"Aha! Uncle Joseph used to wonder that, did he? Why?"
"He said," continued Philip, warming to his subject as the familiar phrases came back to him, "that there is no parallel to the female mind in any other branch of Nature."
"That is true," remarked Mr. Mablethorpe approvingly. "I should like to meet Uncle Joseph. Go on."
"It seems incredible," pursued Philip, with a curiously incongruous expression of intense wisdom upon his honest and ingenuous features, "that Providence should handicap its own beautifully designed human engines by placing them in daily contact with such a piece of uncontrolled and ill-balanced mechanism as Woman."
"Oho!" said Mr. Mablethorpe, manipulating the oil-pump, to the noisome satisfaction of Boanerges; "Uncle Joseph said that, did he?"
"Yes; and he said putting women near a man was like putting a lot of bar-magnets round a compass. And he said they were parasites, too, actuated by predatory instincts. They—"

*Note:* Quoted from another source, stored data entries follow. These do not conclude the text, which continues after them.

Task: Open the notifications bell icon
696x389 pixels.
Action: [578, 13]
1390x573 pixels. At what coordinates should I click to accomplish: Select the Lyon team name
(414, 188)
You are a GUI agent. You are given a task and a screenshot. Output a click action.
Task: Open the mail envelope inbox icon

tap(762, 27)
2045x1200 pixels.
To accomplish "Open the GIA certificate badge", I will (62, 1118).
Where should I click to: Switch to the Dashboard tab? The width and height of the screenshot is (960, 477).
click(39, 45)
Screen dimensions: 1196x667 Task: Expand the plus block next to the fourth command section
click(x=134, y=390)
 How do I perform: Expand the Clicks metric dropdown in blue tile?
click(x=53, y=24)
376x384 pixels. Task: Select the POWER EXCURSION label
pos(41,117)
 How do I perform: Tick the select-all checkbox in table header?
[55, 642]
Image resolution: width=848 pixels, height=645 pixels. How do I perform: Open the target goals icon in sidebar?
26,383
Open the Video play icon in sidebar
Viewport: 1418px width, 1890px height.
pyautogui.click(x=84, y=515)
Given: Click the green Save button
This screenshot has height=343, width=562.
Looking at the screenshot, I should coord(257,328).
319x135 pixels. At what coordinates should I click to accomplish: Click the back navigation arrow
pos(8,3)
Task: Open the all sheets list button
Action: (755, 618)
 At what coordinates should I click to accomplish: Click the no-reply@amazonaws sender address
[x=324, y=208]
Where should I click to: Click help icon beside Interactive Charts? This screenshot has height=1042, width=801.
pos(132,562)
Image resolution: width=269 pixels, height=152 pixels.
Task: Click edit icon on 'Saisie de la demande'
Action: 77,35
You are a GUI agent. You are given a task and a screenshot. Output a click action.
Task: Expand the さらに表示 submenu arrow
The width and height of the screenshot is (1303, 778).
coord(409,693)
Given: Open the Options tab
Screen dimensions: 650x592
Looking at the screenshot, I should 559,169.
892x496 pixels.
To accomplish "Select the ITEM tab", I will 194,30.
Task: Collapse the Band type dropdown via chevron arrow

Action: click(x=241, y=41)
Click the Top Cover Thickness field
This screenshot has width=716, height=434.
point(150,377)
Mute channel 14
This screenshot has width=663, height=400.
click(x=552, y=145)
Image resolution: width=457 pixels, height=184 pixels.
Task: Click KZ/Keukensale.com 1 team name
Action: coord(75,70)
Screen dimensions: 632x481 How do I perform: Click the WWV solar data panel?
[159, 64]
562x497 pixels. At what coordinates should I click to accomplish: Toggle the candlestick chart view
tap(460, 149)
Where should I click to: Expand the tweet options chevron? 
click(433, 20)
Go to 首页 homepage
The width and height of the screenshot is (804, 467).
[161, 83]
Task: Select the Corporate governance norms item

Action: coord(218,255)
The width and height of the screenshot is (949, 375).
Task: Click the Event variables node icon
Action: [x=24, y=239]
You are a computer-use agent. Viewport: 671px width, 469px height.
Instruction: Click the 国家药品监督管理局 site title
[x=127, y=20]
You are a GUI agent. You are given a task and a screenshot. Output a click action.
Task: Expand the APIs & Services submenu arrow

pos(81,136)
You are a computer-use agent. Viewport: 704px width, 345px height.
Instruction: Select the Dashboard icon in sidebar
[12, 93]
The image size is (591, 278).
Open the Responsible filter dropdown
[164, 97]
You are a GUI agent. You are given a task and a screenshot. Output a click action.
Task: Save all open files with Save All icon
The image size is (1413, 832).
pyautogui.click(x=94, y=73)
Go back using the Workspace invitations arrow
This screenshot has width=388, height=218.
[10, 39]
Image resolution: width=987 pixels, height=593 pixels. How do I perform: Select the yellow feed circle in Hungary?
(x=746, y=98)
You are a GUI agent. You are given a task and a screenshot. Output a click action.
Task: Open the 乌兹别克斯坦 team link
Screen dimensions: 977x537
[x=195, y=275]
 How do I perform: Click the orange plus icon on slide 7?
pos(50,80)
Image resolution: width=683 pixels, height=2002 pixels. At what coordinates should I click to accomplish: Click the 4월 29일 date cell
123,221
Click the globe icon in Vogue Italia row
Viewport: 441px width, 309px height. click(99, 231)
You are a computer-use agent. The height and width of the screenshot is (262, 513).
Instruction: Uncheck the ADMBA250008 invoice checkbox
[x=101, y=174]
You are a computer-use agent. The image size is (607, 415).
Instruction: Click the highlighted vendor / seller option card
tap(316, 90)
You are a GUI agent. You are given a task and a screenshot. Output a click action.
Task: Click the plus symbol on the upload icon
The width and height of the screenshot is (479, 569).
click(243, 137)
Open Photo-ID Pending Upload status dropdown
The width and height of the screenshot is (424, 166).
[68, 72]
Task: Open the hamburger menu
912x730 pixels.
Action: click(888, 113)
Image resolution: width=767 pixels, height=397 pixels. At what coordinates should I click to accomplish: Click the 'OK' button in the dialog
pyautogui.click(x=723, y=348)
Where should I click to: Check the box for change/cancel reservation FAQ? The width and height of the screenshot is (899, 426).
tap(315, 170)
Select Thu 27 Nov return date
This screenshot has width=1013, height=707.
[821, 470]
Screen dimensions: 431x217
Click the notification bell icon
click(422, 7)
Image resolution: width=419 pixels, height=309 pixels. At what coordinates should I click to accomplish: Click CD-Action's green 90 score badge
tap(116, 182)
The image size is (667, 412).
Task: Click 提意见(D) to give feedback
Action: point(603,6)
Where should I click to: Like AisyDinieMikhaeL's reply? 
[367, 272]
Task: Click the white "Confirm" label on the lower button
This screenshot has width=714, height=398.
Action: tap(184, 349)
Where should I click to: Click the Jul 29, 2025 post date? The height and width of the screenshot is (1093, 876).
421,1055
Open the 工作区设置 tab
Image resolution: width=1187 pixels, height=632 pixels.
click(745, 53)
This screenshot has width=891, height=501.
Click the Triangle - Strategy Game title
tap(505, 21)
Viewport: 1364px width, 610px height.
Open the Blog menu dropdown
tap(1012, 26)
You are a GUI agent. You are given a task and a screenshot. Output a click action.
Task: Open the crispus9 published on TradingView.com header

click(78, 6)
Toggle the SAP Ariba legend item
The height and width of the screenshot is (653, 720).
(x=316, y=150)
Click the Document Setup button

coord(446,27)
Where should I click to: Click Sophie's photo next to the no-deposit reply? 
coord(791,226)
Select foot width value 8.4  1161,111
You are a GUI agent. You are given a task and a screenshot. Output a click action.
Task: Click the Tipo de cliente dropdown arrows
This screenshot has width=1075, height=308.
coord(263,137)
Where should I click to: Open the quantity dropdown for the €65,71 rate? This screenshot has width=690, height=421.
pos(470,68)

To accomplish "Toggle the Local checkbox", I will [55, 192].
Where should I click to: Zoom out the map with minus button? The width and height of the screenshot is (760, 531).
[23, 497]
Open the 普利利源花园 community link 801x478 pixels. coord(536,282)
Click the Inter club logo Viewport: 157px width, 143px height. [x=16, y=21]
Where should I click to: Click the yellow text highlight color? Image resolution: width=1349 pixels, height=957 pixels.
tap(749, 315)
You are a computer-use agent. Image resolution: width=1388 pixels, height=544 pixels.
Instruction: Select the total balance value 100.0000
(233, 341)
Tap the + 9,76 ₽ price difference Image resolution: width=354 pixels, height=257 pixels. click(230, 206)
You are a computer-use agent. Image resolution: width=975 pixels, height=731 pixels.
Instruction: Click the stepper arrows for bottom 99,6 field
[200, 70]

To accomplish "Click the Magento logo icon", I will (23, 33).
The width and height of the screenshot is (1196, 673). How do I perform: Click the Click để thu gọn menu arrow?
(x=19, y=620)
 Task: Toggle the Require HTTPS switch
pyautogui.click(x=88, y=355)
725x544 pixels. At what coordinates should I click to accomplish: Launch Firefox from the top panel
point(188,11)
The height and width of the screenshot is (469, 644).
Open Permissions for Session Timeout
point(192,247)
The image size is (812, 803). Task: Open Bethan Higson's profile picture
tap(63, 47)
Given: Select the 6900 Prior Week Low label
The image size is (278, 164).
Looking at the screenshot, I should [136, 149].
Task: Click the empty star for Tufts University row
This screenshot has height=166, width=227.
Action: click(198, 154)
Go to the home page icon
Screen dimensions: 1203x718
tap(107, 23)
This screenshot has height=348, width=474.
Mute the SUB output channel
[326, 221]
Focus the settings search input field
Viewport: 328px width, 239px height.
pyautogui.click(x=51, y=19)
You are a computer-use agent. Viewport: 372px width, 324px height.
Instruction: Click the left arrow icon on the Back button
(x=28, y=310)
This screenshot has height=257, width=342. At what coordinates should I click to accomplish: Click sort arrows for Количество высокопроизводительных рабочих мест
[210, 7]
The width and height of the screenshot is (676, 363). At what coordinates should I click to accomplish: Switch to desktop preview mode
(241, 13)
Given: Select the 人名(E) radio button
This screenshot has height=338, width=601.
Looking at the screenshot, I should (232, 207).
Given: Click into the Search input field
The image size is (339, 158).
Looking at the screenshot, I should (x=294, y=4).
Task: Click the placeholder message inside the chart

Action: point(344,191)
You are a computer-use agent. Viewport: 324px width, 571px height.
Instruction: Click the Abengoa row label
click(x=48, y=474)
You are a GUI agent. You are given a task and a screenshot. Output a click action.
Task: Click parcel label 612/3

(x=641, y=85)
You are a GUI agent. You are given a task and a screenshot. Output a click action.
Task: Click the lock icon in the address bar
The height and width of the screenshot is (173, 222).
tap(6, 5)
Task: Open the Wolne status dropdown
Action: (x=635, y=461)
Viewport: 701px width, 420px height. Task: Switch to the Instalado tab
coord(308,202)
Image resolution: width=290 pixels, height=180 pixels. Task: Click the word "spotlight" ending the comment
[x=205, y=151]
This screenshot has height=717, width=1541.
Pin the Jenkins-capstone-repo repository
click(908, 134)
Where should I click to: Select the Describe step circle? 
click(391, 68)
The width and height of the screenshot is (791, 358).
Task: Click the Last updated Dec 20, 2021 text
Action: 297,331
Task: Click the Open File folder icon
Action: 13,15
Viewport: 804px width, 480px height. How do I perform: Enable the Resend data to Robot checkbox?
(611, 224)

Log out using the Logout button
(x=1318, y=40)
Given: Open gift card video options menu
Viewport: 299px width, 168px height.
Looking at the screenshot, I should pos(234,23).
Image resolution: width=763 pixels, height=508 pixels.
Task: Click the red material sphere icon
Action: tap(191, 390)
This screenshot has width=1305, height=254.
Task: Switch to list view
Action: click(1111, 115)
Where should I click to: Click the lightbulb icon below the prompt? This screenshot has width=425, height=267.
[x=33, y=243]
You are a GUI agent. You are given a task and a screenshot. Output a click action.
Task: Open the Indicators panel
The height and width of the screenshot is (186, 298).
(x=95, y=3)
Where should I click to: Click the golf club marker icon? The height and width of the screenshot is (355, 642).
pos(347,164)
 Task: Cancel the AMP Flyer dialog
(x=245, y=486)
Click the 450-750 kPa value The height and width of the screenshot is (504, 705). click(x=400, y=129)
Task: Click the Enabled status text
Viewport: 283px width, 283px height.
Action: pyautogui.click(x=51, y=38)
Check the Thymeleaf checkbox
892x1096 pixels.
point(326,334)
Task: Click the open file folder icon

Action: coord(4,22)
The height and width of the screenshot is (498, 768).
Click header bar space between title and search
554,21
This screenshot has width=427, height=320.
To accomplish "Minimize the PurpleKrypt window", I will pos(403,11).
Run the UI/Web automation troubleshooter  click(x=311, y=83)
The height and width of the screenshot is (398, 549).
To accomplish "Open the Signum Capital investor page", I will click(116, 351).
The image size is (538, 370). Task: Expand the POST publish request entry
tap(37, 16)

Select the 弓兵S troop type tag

But Mr. Mablethorpe interrupted him.
"Uncle Joseph, I take it," he said, "is a married man."
"Oh, no," replied Philip, "he is a bachelor. He never allows a woman into his house, even to wash,—at least, he never did until the other day, when the Beautiful Lady came. And then—well, I didn't know what to think, sir," he concluded helplessly.
"This," commented Mr. Mablethorpe, "is elliptical but interesting. Proceed, my infant misogynist. Who was the Beautiful Lady, and why did she call?"